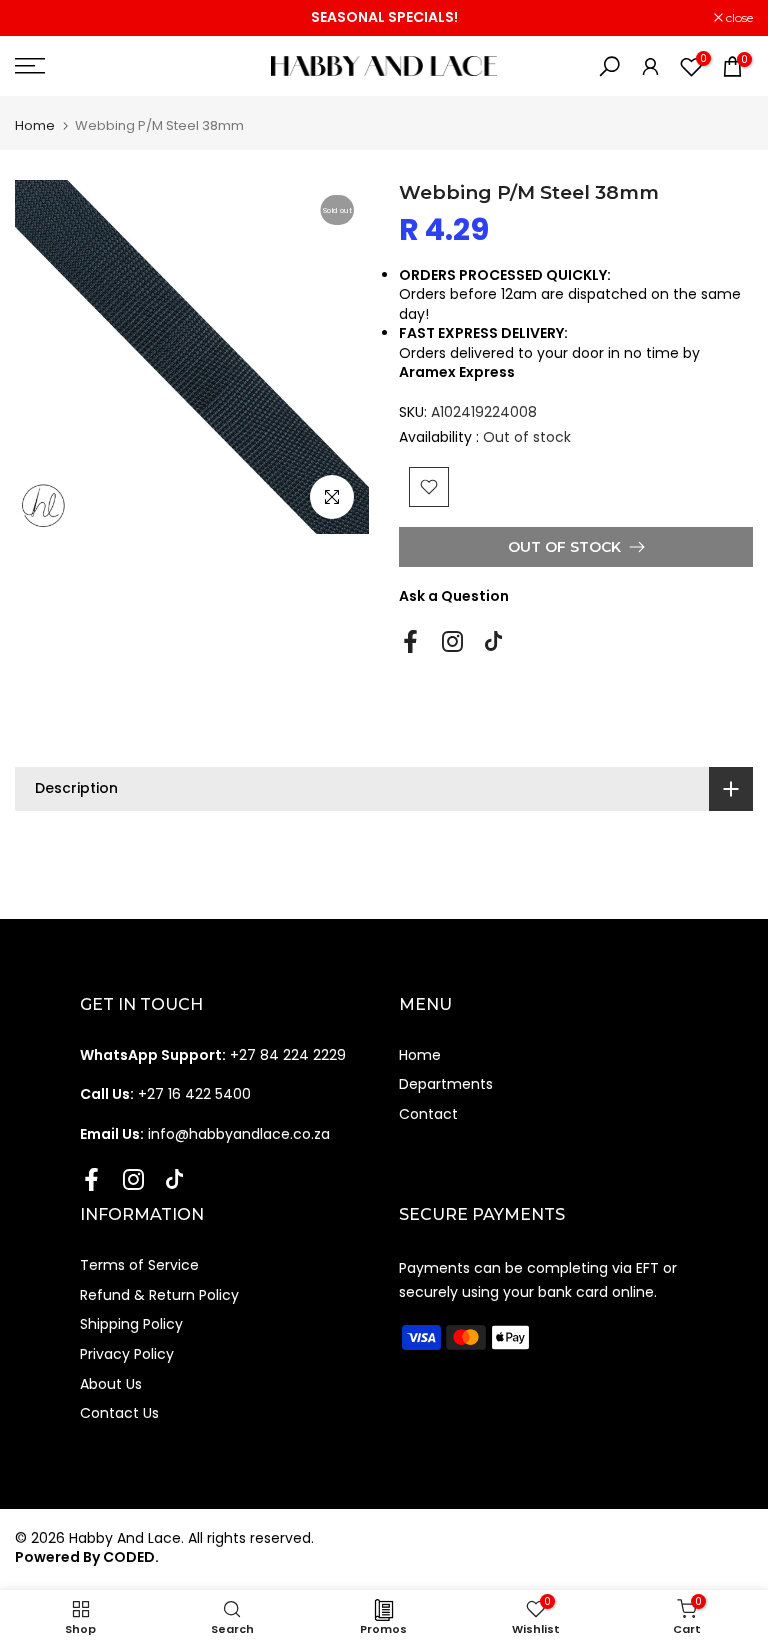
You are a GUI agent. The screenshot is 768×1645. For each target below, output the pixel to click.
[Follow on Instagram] (452, 642)
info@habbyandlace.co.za (205, 1134)
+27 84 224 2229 (213, 1055)
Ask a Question (454, 596)
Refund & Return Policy (159, 1295)
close (39, 18)
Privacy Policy (127, 1354)
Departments (446, 1084)
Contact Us (119, 1413)
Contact (428, 1114)
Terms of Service (139, 1265)
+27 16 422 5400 (165, 1094)
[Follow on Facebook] (410, 642)
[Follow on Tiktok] (493, 642)
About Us (111, 1384)
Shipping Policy (131, 1324)
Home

────────

Directions for this task:
If an entry contains an image, skip the image and return the rest of the listing unchanged.

Exercise output:
You are a GUI agent. The screenshot is 768×1645. For each target below, output the pixel to click.
[Follow on Instagram] (452, 642)
info@habbyandlace.co.za (205, 1134)
+27 84 224 2229 (213, 1055)
Ask a Question (454, 596)
Refund & Return Policy (159, 1295)
close (39, 18)
Privacy Policy (127, 1354)
Departments (446, 1084)
Contact Us (119, 1413)
Contact (428, 1114)
Terms of Service (139, 1265)
+27 16 422 5400 (165, 1094)
[Follow on Facebook] (410, 642)
[Follow on Tiktok] (493, 642)
About Us (111, 1384)
Shipping Policy (131, 1324)
Home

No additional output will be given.